ABOUT THE BEES
One of the first things we did when we arrived on Monte Preti was to get three bee families. They have since grown to 9 families - but the number of families fluctuates slightly each year. We like to think of them as our extended family, and we look after them in the same way that they look after us through pollinating. In many ways, it is a two-way communication, because the bees have made us plant fruit trees and flowers intended for them, and we can enjoy their gifts in the form of delicious honey. The bees are exposed to many challenges in recent years, climatic change, diseases and human practices make it a hard life to be a bee. And lately the arrival of the invasive Asian hornet, Vespa Velutina, has put them to the test further. But we are amazed by their ability to adapt and withstand. The bee is in many ways the perfect creature, social and altruistic, never selfish and destructive and we see them as small flying role models.
We go down to the bees
They work with wax and pollen;
they melt the flowers into honey.
But when we stand here, it is
like standing
on the front line of a war,
looking and listening into the future.
Nothing moves.
It is an invisible and silent enemy
we are fighting against, as insect
after insect crashes to the ground,
struck by something we don’t know what is
or can see.
The only thing we know
is
that it gets quieter and quieter
with each passing spring.
by Morten Søndergaard
ABOUT THE HONEY
The word “honey” comes from the Old Norse word hunang, or in Old English huneg, meaning ‘golden’. Honey exists in a spectrum of colours, from near transparent and watery to white, from yellow to gold, from red to chestnut, green or black. These reflect the flowers from which the nectar is taken, thus mirroring the seasons. In Spring, the honey is light — that’s acacia; by late summer it is deep brown — that’s chestnut.
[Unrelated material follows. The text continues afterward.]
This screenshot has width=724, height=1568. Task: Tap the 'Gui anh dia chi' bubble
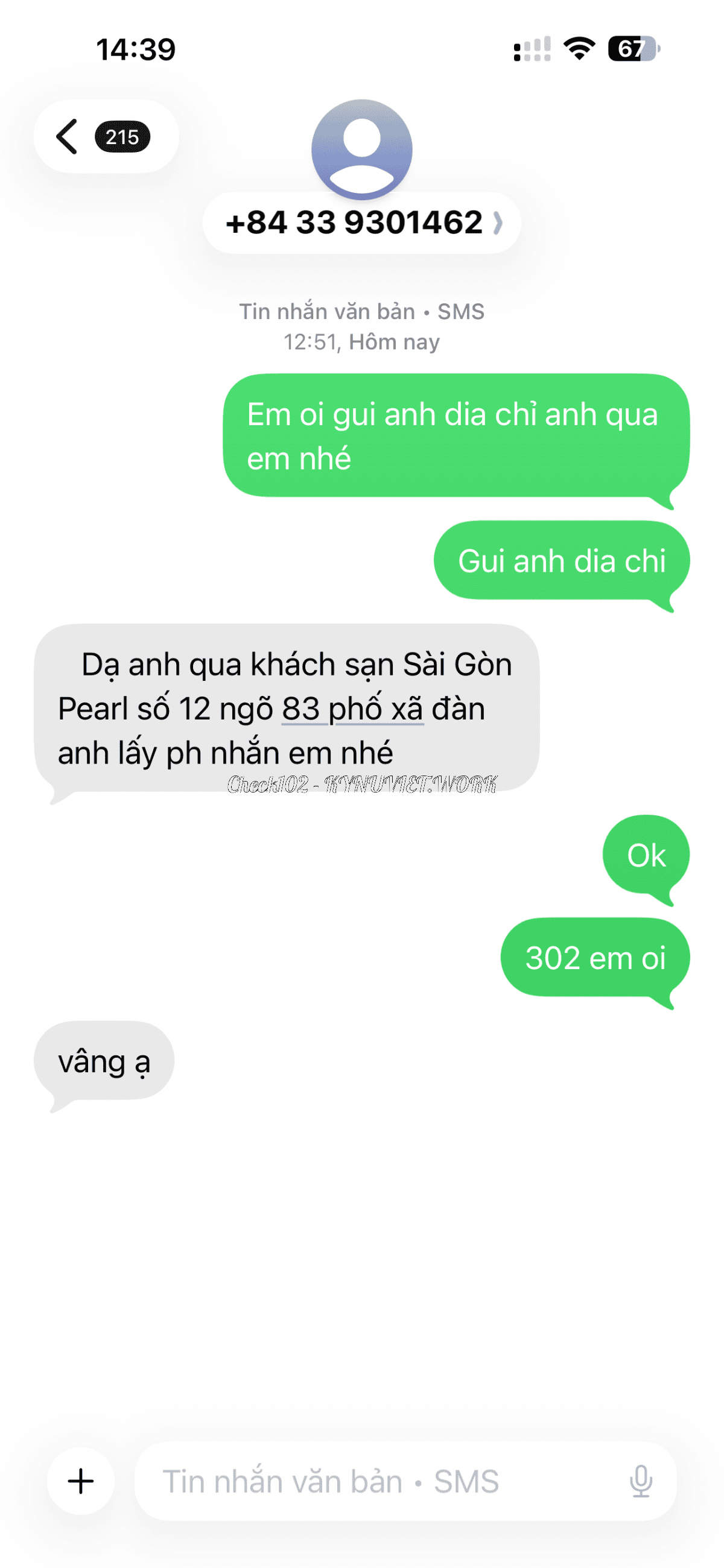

Sometimes bees collect aphid secretions, called honeydew, making a rare honey with medicinal properties. Honey does not exist on its own — bees must produce it, just as cows don’t make cheese and squirrels don’t save Nutella for the winter. And bees don’t make honey alone. It takes twelve bees to make one teaspoon. It takes the whole hive days, to turn nectar into honey, passing it from bee proboscis to proboscis, mixing it with enzymes from their stomachs and sealing it with wax. Edible honey has been found in the Great Pyramid of Giza.